─── SELECTED EXCERPT ───

The principal contaminant of concern in the radiation problems associated with oil production activities appears to be radium-226, which was noted by the Louisiana Department of Environmental Quality to have "a number of physical and chemical features that make it a particularly potent hazard to human health:"

* It emits both alpha and gamma radiation
* It behaves much like calcium and is incorporated into the bones in the human body
* It is a known carcinogen
* It has a half-life of 1,620 years
* It undergoes radioactive decay to produce radon - another hazardous substance.
* Radium-226 can enter both aquatic and terrestrial food chains leading to human consumption.

─── MATERIAL SHOWN ───

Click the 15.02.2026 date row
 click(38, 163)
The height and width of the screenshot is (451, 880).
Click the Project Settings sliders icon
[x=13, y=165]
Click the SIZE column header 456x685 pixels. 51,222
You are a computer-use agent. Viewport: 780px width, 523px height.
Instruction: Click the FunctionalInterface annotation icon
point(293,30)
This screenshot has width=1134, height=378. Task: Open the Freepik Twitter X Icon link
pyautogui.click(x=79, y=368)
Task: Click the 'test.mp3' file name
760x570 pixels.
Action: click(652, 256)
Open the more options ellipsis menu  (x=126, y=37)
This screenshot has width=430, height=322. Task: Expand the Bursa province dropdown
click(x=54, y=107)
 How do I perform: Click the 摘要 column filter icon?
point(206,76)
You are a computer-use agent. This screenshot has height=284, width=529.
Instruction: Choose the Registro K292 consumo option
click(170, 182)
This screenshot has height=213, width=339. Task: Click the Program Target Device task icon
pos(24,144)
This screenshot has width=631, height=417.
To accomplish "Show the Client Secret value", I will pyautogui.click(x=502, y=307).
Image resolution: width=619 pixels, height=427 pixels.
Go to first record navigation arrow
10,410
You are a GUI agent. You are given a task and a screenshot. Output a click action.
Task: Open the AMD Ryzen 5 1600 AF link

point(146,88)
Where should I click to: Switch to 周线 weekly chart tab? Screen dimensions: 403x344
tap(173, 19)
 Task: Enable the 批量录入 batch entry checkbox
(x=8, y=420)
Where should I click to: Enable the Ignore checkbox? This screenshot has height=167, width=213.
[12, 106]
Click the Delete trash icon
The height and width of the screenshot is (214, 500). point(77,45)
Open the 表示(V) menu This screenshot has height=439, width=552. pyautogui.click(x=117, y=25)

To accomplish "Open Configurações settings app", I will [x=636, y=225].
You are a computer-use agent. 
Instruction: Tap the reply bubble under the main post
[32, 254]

───

- _BRIEF_
Write a continuation of the passage on radium-226 in oil production, picking up after its final sentence. The entries aren't needed for what comes next.

- _WRITTEN REPLY_
The current level of information regarding the extent of the problem of oilfield radioactive wastes in the state is virtually nonexistent, and it is not known beyond the Martha oil field, whether a problem exists with oilfield waste radioactivity. Data developed on the Martha oil field through field surveys conducted by the Cabinet for Human Resources and the Natural Resources and Environmental Protection Cabinet, as well as a consultant for an oil company in the area, indicates the existence of numerous sites where levels of radium-226 has been detected at excessive levels. These areas include apparently dozens of brine/sludge pits in the Martha oil field that were formerly used for separation of oil and produced water (brine), and for disposal of oil-related sludges and clays as well as other land areas which currently or formerly supported tank batteries (oil/water separators) or piping and equipment storage, many of which exhibit levels of radium-226 as much as hundreds of times above the levels deemed unacceptable due to health consequences by the United States Environmental Protection Agency for human exposure.

Saturday, November 28, 2009

History of the Martha Oil Field

We know a little bit about the history of the area and would like to share it with you.  The village of Martha was named after Martha Skaggs, nee Cothron, a Cherokee who married Peter Skaggs in Virginia in 1788.  They moved to the “head of Blaine” in Lawrence County, Kentucky in 1804.  Martha Skaggs died in 1865 in Martha.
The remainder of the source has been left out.